Result variables of both names are always set for compatibility.
``REQUIRED_VARS <required-var>...``
Specify the variables which are required for this package.
These may be named in the generated failure message asking the
user to set the missing variable values. Therefore these should
typically be cache entries such as ``FOO_LIBRARY`` and not output
variables like ``FOO_LIBRARIES``.
``VERSION_VAR <version-var>``
Specify the name of a variable that holds the version of the package
that has been found. This version will be checked against the
(potentially) specified required version given to the
:command:`find_package` call, including its ``EXACT`` option.
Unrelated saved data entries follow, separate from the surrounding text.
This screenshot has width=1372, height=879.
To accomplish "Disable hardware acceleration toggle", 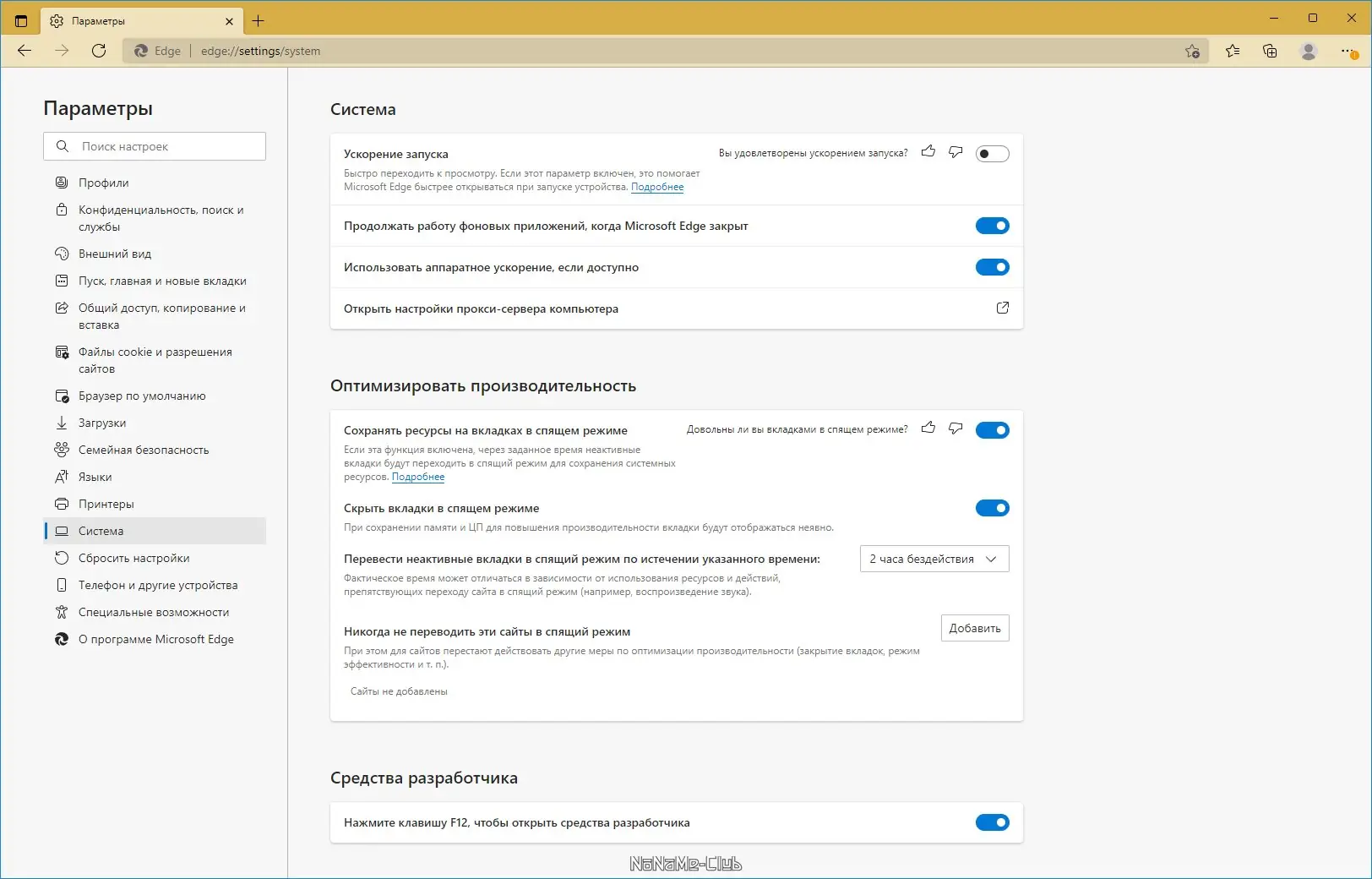I will pyautogui.click(x=992, y=267).
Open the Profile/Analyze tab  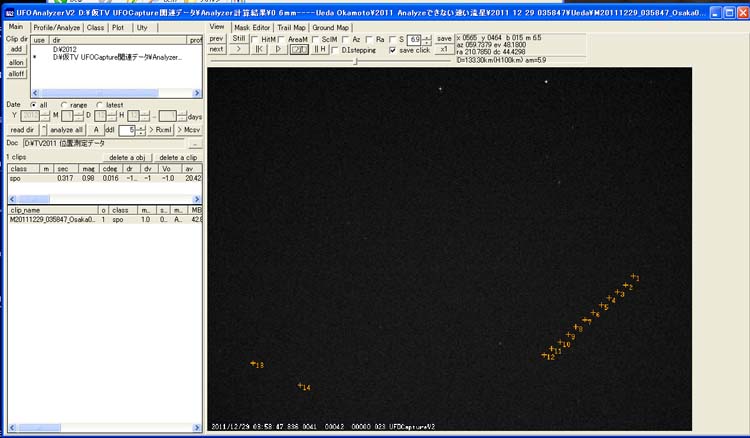[x=56, y=27]
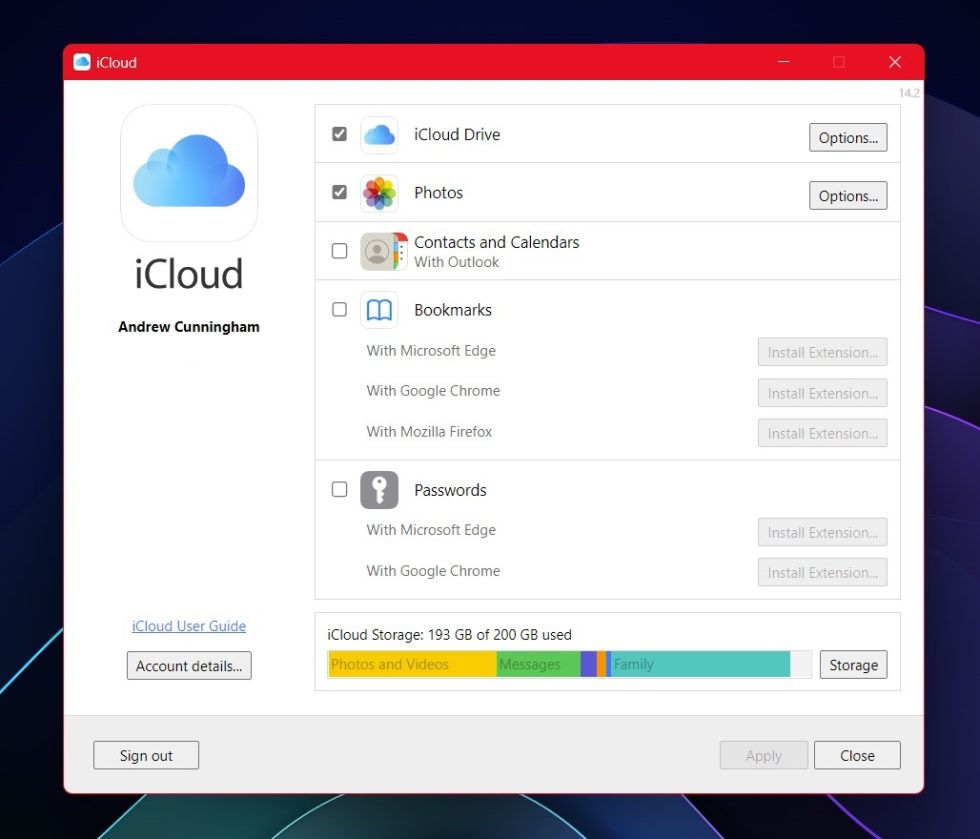Click the large iCloud logo in the sidebar

(x=188, y=172)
The default messages include information about the required
version and the version which has been actually found, both
if the version is ok or not.
``HANDLE_COMPONENTS``
Enable handling of package components. In this case, the command
will report which components have been found and which are missing,
and the ``<PackageName>_FOUND`` variable will be set to ``FALSE``
if any of the required components (i.e. not the ones listed after
the ``OPTIONAL_COMPONENTS`` option of :command:`find_package`) are
missing.
``CONFIG_MODE``
Specify that the calling find module is a wrapper around a
call to ``find_package(<PackageName> NO_MODULE)``. This implies
a ``VERSION_VAR`` value of ``<PackageName>_VERSION``. The command
will automatically check whether the package configuration file
was found.
``FAIL_MESSAGE <custom-failure-message>``
Specify a custom failure message instead of using the default
generated message. Not recommended.
Example for the simple signature:
.. code-block:: cmake
find_package_handle_standard_args(LibXml2 DEFAULT_MSG
LIBXML2_LIBRARY LIBXML2_INCLUDE_DIR)
The ``LibXml2`` package is considered to be found if both
``LIBXML2_LIBRARY`` and ``LIBXML2_INCLUDE_DIR`` are valid.
Then also ``LibXml2_FOUND`` is set to ``TRUE``. If it is not found
and ``REQUIRED`` was used, it fails with a
:command:`message(FATAL_ERROR)`, independent whether ``QUIET`` was
used or not. If it is found, success will be reported, including
the content of the first ``<required-var>``. On repeated CMake runs,
the same message will not be printed again.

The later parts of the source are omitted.